* Given problem *
Answer these questions about the by-laws text below:
(a) Who presides at all meetings of the members and of the Board of Directors when present?
(b) If there is more than one vice-president and no order was designated at their election, in what order do they perform the president's duties?
(c) Who furnishes the secretary with the post office address kept in the register?

--- Start of Extracted text ---

The president shall be the principal executive officer of the corporation and, subject to the control of the Board of Directors, shall in general supervise and control all of the business and affairs of the corporation.  He shall, when present, preside at all meetings of the members and of the Board of Directors. He may sign, with the Secretary or any other proper officer of the corporation, any deeds., mortgages, bonds, contracts, or other instruments which the Board of Directors has authorized to be executed, except in cases where the signing and execution thereof shall be expressly delegated by the Board of Directors or by these By-Laws to some other Officer or agent of the corporation, or shall be required by law to be otherwise signed or executed; and in general shall perform all duties incident to the office of President and such other duties as may be prescribed by the Board of Directors from time to time.

Section 3.

In the absence of the president or in the event of his death, inability or refusal to act, the vice-president (or in the event there be more than one vice-president, the vice-president, the vice-presidents in the order designated at the time of their election, or in the absence of any designation, then in the order of their election) shall perform the duties of the president, and when so acting, shall have all the powers of and be subject to all restrictions upon the president. Any vice-president shall perform such other duties as from time to time may be assigned to him by the president or by the Board of Directors.

Section 4.

The secretary shall: (a) keep the minutes of the members’ and of the Board of Directors’ meetings in one or more books provided for that purpose; (b) see that all notices are duly given in accordance with the provisions of these By-Laws or as required by law; (c) be custodian of the corporation records and of the seal of the corporation and see that the seal of the corporation is affixed to all documents the execution of which on behalf of the corporation under its seal is duly authorized; (d) keep a register of the post office address of each member which shall be furnished to the secretary by such member; (e) sign with the president, or a vice-president, certificates for shares of the corporation, the issuance of which shall have been authorized by resolution of the Board of Directors; (f) have general charge of the books of the corporation; and (g) in general perform all duties incident to the office of secretary and such other duties as from time to time may be assigned to him by the president or by the Board of Directors.

--- End of Extracted text ---
--- Start of Excerpted data ---

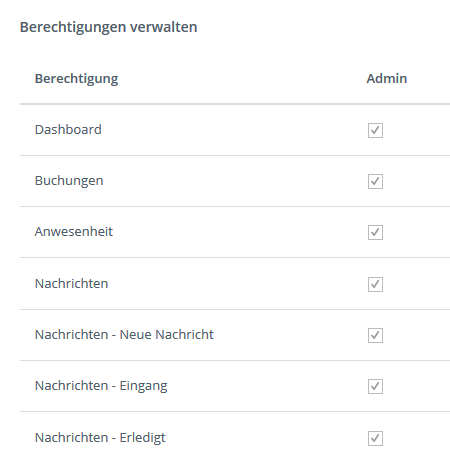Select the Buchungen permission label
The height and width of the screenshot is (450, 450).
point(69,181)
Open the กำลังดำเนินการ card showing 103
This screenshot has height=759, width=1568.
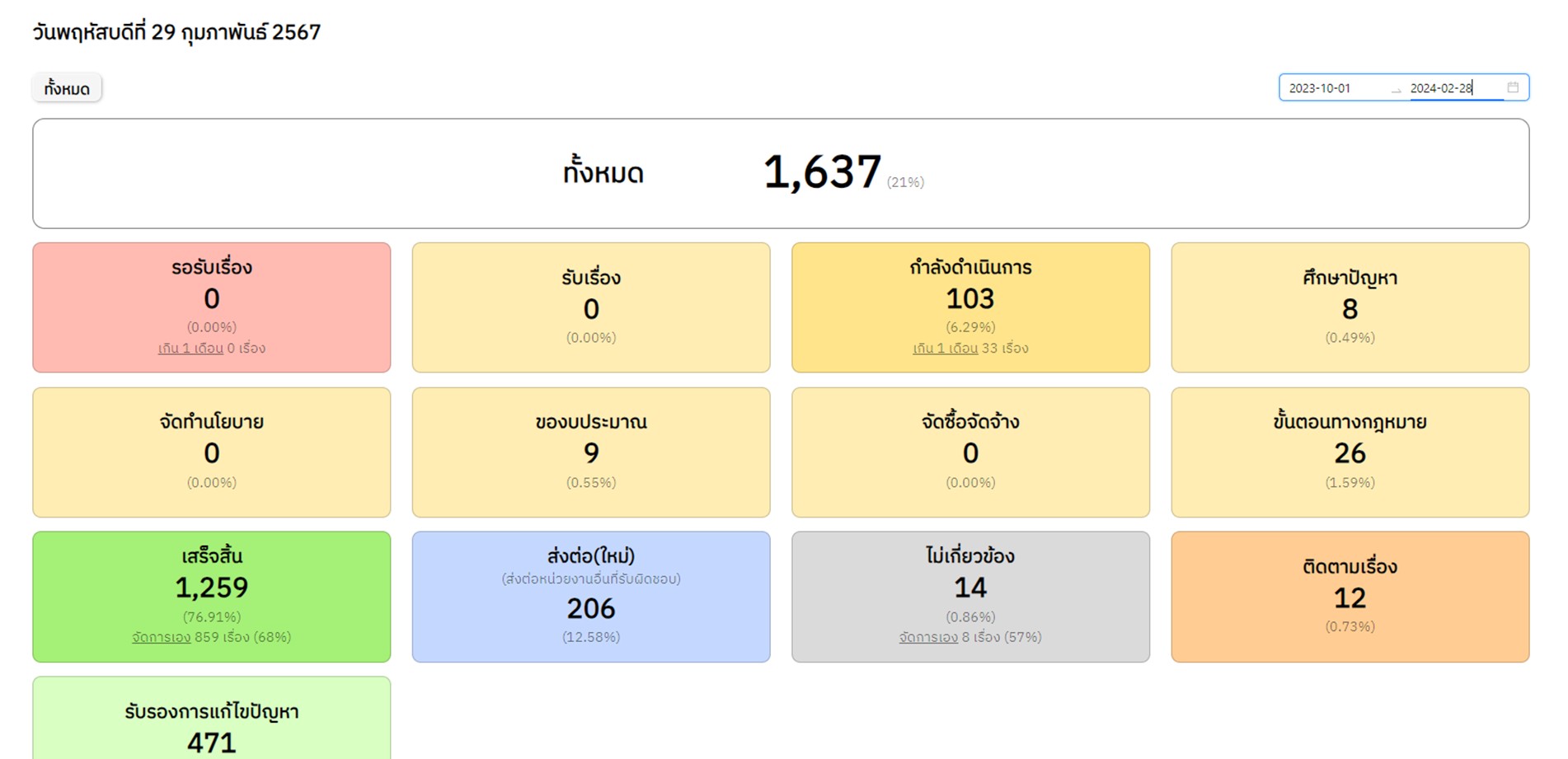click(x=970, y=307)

--- End of Excerpted data ---
--- Start of Excerpted data ---

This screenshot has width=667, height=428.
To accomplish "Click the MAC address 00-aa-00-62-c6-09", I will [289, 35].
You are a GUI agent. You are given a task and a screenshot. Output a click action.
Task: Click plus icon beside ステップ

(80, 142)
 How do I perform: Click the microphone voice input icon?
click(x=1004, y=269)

--- End of Excerpted data ---

* The response *
(a) The president.
(b) In the order of their election.
(c) Each member furnishes their own address.